What this task involves — Could you copy every entry exactly, dropping the pictures?

Source material —

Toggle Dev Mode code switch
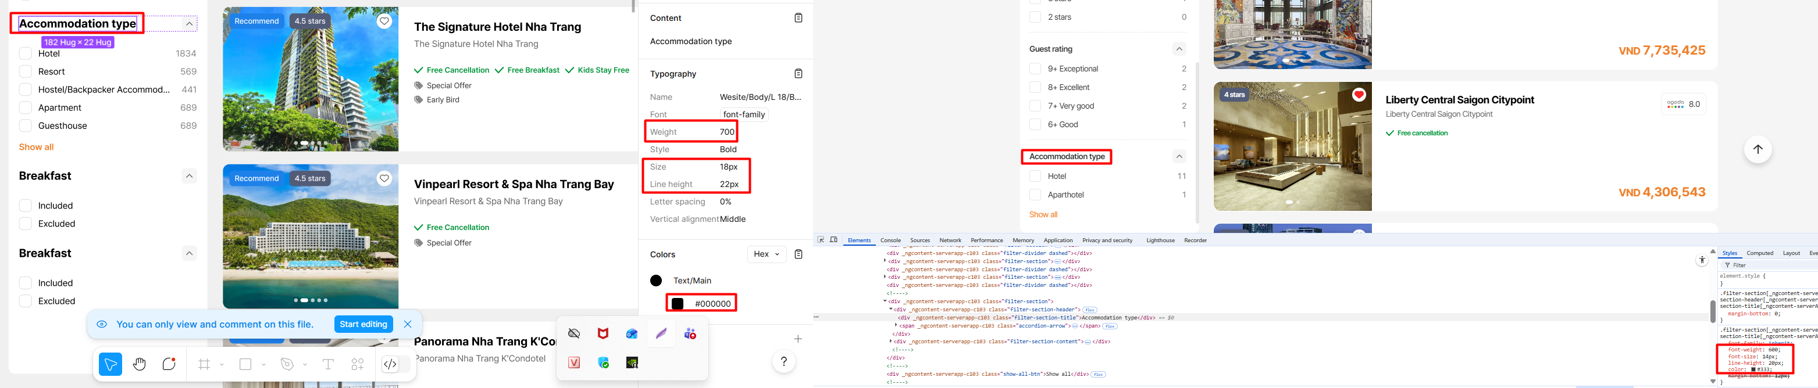The height and width of the screenshot is (388, 1818). click(390, 364)
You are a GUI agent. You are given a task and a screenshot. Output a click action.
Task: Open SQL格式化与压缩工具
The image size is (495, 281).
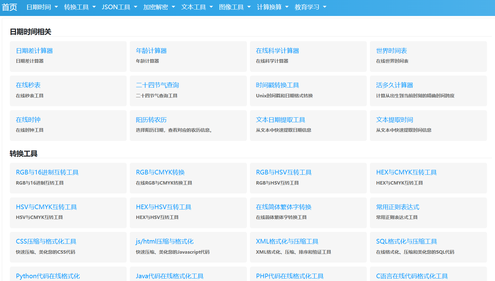[x=406, y=241]
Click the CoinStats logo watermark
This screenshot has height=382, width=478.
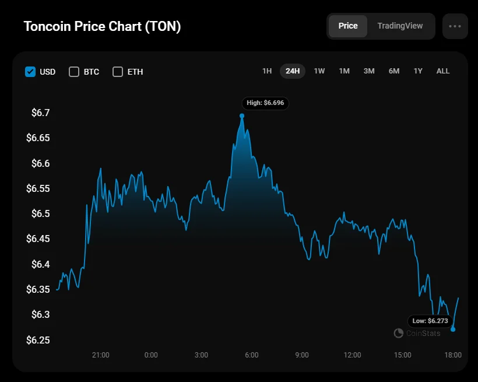(417, 333)
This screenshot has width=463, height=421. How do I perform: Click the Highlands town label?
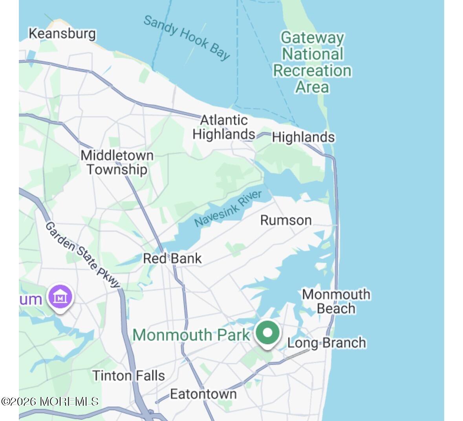(303, 137)
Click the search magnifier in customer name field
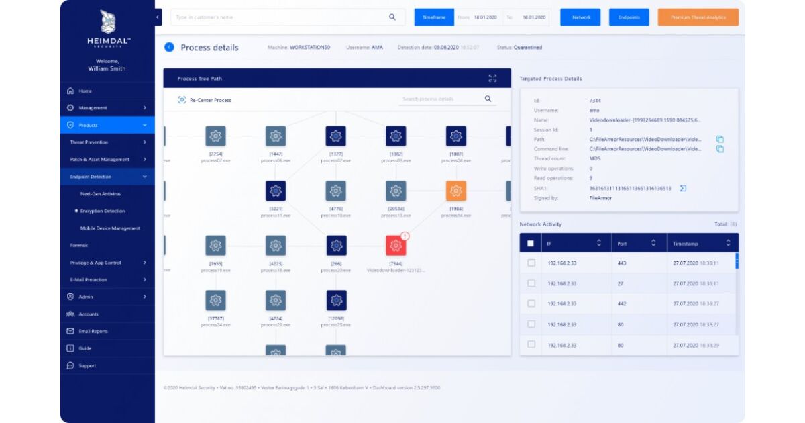Viewport: 805px width, 423px height. [392, 17]
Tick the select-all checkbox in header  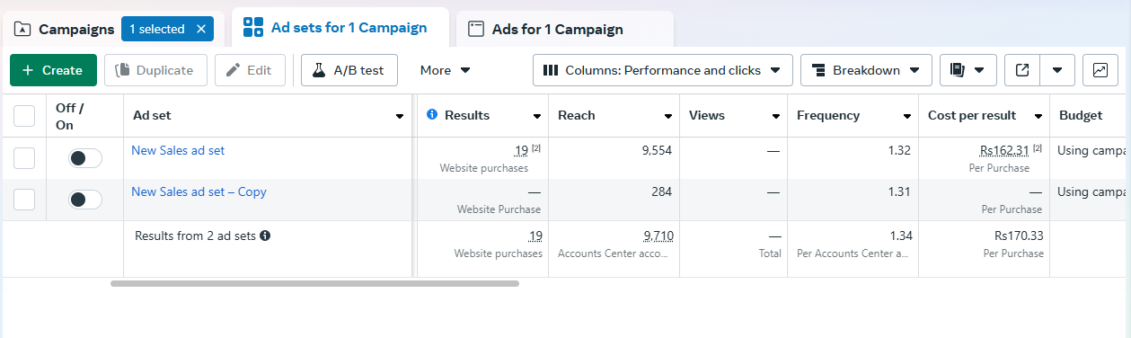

Expected output —
Toggle Dev Mode code switch
The height and width of the screenshot is (388, 1818). click(390, 364)
You are a GUI agent. You are given a task and a screenshot. Output a click action.
Task: Open SQL格式化与压缩工具
The image size is (495, 281).
[x=406, y=241]
Click the CoinStats logo watermark
This screenshot has height=382, width=478.
(417, 333)
This screenshot has width=463, height=421. How do I perform: Click the Highlands town label?
(303, 137)
Click the search magnifier in customer name field
Viewport: 805px width, 423px height. [392, 17]
Tick the select-all checkbox in header  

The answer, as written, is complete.